> _GIVEN INSTRUCTION_
In the forum thread about Cubase and Nuendo below, turn the paragraph that begins "However, as my needs expand" into a brief bulleted list that keeps its main facts.

> _QUOTED TEXT_
------------------------------
First, it appears Cubase is incredibly better with video than it has ever been. Recently I watched this video and was impressed with what my Cubase Pro 10 could do!



However, as my needs expand I am hoping that Nuendo fits the bill a little tighter. The only thing I have struggled with in Nuendo is that it hates my Scarlett 6i6 drivers. No matter the latency I choose (up into the thousands) I get crackling. Of course it could be related to my Nvidia video.

Cubase could be like that, but after some tweaking it works...running same tweaks in Nuendo does not resolve the issues like it did in Cubase. Using ASIO4ALL (blech, I prefer native drivers) works however so I can probably live with that...for now.


----------



## jneebz (Mar 17, 2019)

Video Render (Nuendo v10.2, apparently) and Reconform Tools are the deal-makers for me. The 2nd Video Track will also come in handy for sure....think I'm going to pull the trigger soon...


----------



## dzilizzi (Mar 17, 2019)

JonSolo said:


> First, it appears Cubase is incredibly better with video than it has ever been. Recently I watched this video and was impressed with what my Cubase Pro 10 could do!
> 
> However, as my needs expand I am hoping that Nuendo fits the bill a little tighter. The only thing I have struggled with in Nuendo is that it hates my Scarlett 6i6 drivers. No matter the latency I choose (up into the thousands) I get crackling. Of course it could be related to my Nvidia video.
> 
> Cubase could be like that, but after some tweaking it works...running same tweaks in Nuendo does not resolve the issues like it did in Cubase. Using ASIO4ALL (blech, I prefer native drivers) works however so I can probably live with that...for now.
------------------------------
> _GIVEN MATERIAL_

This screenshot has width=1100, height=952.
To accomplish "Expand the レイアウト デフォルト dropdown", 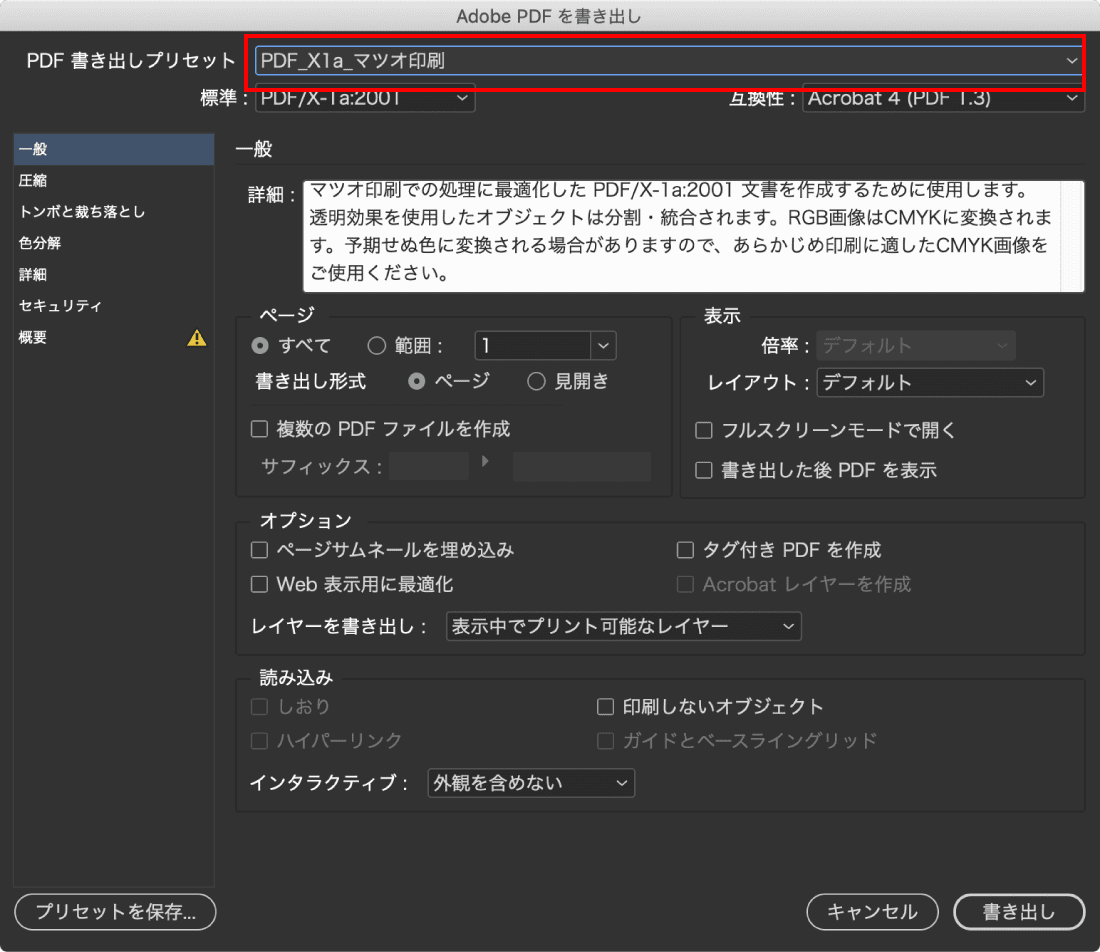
------------------------------
> _OUTPUT OF THE EXERCISE_
- Growing needs lead to the hope that Nuendo will be a better fit.
- The one struggle with Nuendo is that it does not work well with the Scarlett 6i6 drivers.
- Crackling occurs at every latency setting, even settings in the thousands.
- The Nvidia video may be the cause.